Researchers in France tested ATO in the Fra2TG mouse model, where mice are genetically engineered to develop inflammation and fibrosis (scarring) in their lungs and have increased blood pressure in the pulmonary arteries, which carry blood through the lungs to pick up oxygen, putting strain on the heart.

The pattern of lung and blood vessel changes in the Fra2TG model is similar to what happens in people with SSc-associated pulmonary hypertension, the researchers said. Only female mice were used for the experiments.

Fra2TG mice treated with ATO had significantly lower Ashcroft scores, a measure of lung scarring. They also had significantly lower numbers of several types of inflammatory immune cells (including neutrophils, macrophages, and T-cells) in their lungs. Other markers of fibrosis also tended to be decreased in ATO-treated mice, though they didn’t reach statistical significance.

“The findings from this study showed that ATO treatment reduced interstitial lung damage, as measured by the Ashcroft histological scores. Although some measurements did not reach statistical significance, our results suggest that ATO has a favorable effect on lung inflammation,” the researchers wrote.

ATO treatment also led to a significant decrease in pressure within the pulmonary arteries, as indicated by a 21% decrease in right ventricular systolic pressure, compared to control animals.

The researchers also assessed immune cells to better understand ATO’s biological effects. Treatment with it reduced the activation of T-cells, an immune cell that drives SSc-related inflammation, results suggested.

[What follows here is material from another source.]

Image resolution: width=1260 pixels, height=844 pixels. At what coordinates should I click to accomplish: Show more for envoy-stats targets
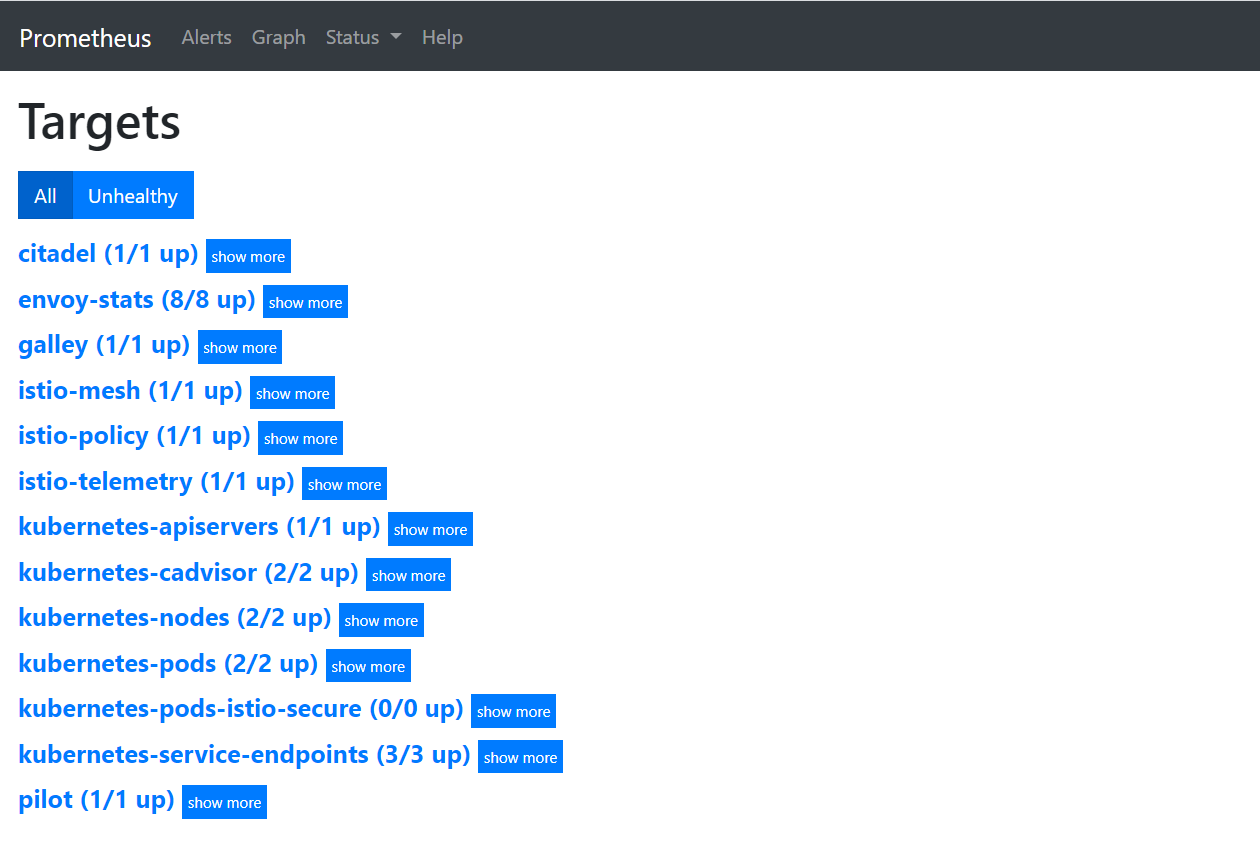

The findings “support the early use of ATO in SSc patients due to its predominant anti-inflammatory effects and vessel anti-remodeling effects,” said the researchers, who noted more work is needed to investigate the safety and potential utility of ATO in people, given that this was a single study done in a preclinical animal model.

“Compounded observations, both widely published and collected in various international studies, fully justify the initiation of trials on SSc patients … The hope for success is high and BioSenic is working hard in translating the present fundamental results into real therapeutic advances with the necessary help of available international funding,” Rieger said.